A COWBOY AND VAMPIRE THRILLER

Lizzie, Elita and the rest of the gang are back for blood in the second book of Hays and McFall’s (The Cowboy and the Vampire, 2010) series.

Following the climactic events of the first book, Lizzie Vaughan doesn’t get much of a breather. When a friend’s niece disappears, her Adamite (read: full-blooded human) boyfriend, Tucker, is still coming to terms with the fact that his woman is a vampire. While he leaves town to investigate, Lizzie is having trouble resisting the urge to kill, as the baby she carries—the one no one thought was possible—makes her hunger unbearable. Meanwhile, powerful elders are arriving in the western town of LonePine to decide if the prophecy has come true. Is Lizzie really their new queen, the one who can save vampirekind—or at least their own Messianic bloodline? Introducing racial issues isn’t the only adjustment the authors have made to the vampire mythos, but it’s more than just the details that set this series apart. Rather, it’s the way the authors utilize those details to create meaningful conflicts and world-altering choices for the characters. While a number of existentialist underpinnings give the series some depth, the book is first and foremost a thriller, upping the ante in every chapter as bullets fly and relationships strain under the weight of old loyalties and new revelations.

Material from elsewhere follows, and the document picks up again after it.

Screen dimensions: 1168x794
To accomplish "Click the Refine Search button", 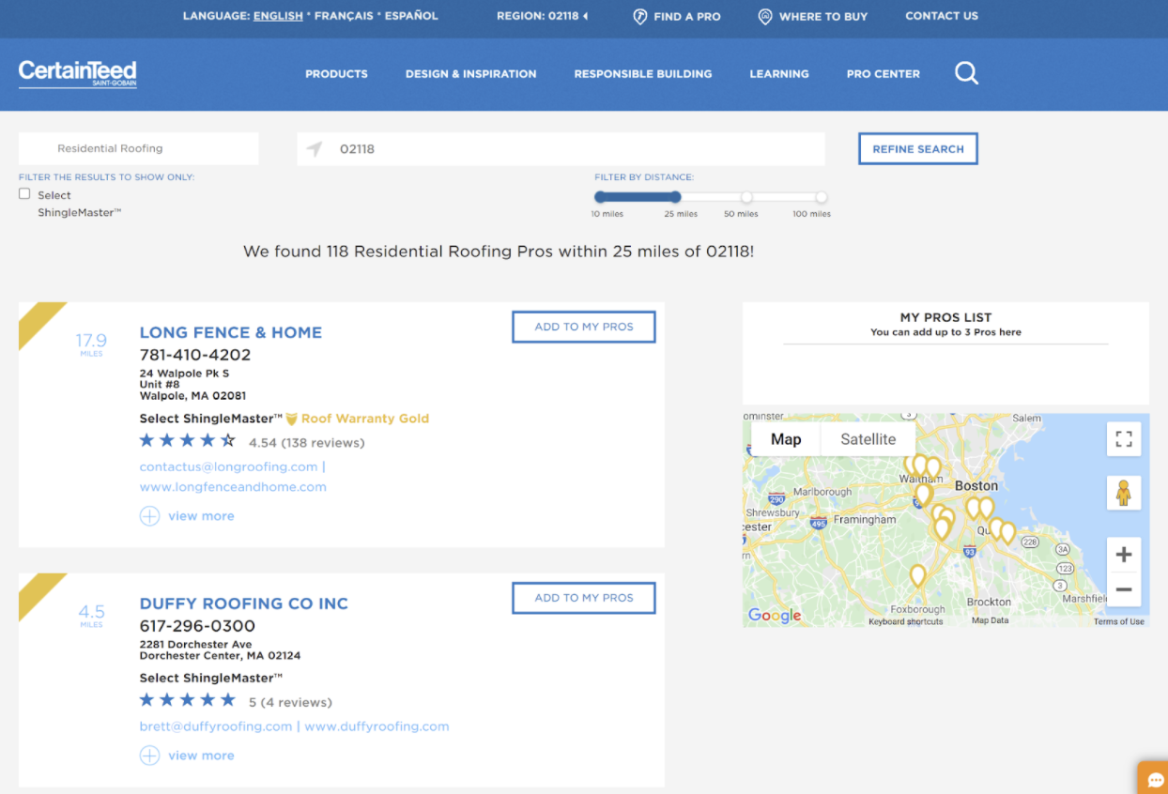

In a way, it’s a shame more time isn’t spent exploring the existence of this meta world where consciousnesses wait out the daylight hours and immortality has all sorts of ramifications for human spirituality. But with strong writing, funny characters (no irony is lost on one vampiress who takes to sporting a “Future Farmers of America” jacket) and plenty of action, it’s hard to fault the authors for keeping the focus on a story this riveting.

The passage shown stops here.